Health Administrative Data for Research
|Monica Neitzert and her brother Robert at a Blue Jays game|
In 2012, H-CARDD researchers published the article "Using health administrative data to identify individuals with intellectual and developmental disabilities: a comparison of algorithms", in the Journal of Intellectual Disability Research.
Download the full article here.
We spoke with Monica Neitzert, policy manager at the Ontario Ministry of Community and Social Services, about what the research findings mean to her.
Brief outline of the article
The study compared three different strategies to estimate the number of people with intellectual and developmental disabilities in Ontario based on information from health administrative data. The number of people identified with developmental disabilities differed per strategy. This information is important for planning health care for people with developmental disabilities.
What did you find important in this article?
I am surprised at the magnitude of the impact that different search strategies have on the estimated proportions of people with various clinical and demographic characteristics. For example, I did not realize that the percentage of people with a developmental disability and a psychiatric disorder (dual diagnosis) would vary so much depending on the search strategy used. Also, I find it interesting that we see a clear effect of age on prevalence rates in all three groups.
How will you use the information from this study in your work?
Given that the proportion of individuals with a dual diagnosis appears significantly higher than has been reported elsewhere in the literature speaks to the need to be planning services to meet the specialized needs of this group. Secondly, I think we need to continue to monitor new research results about the age-related patterns in prevalence rates in order to understand what causes these differences. Again, a better understanding of these differences will help us plan more appropriate services for people with developmental disabilities.

### Your instructions
Return everything in the health data interview from "Health Administrative Data for" down to "mean to her.", copied word for word.

### Provided data
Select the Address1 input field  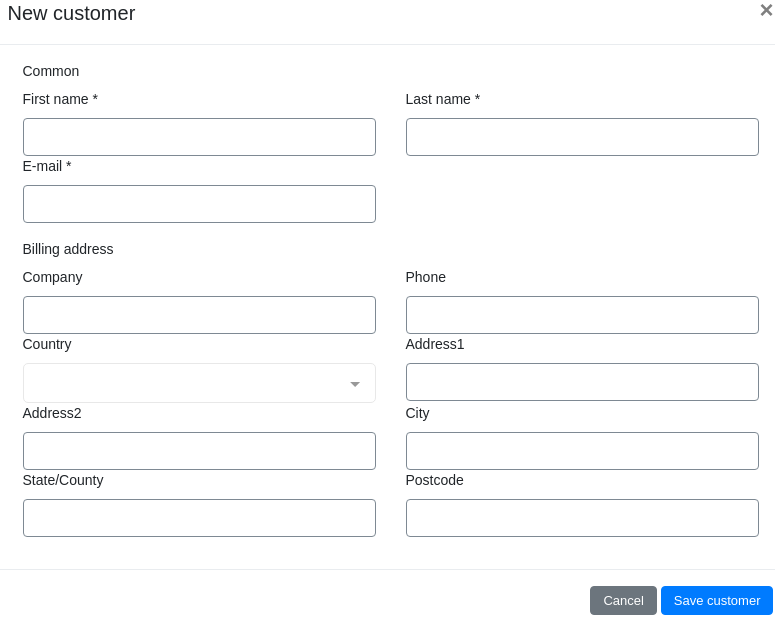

### Worked solution
Health Administrative Data for Research
|Monica Neitzert and her brother Robert at a Blue Jays game|
In 2012, H-CARDD researchers published the article "Using health administrative data to identify individuals with intellectual and developmental disabilities: a comparison of algorithms", in the Journal of Intellectual Disability Research.
Download the full article here.
We spoke with Monica Neitzert, policy manager at the Ontario Ministry of Community and Social Services, about what the research findings mean to her.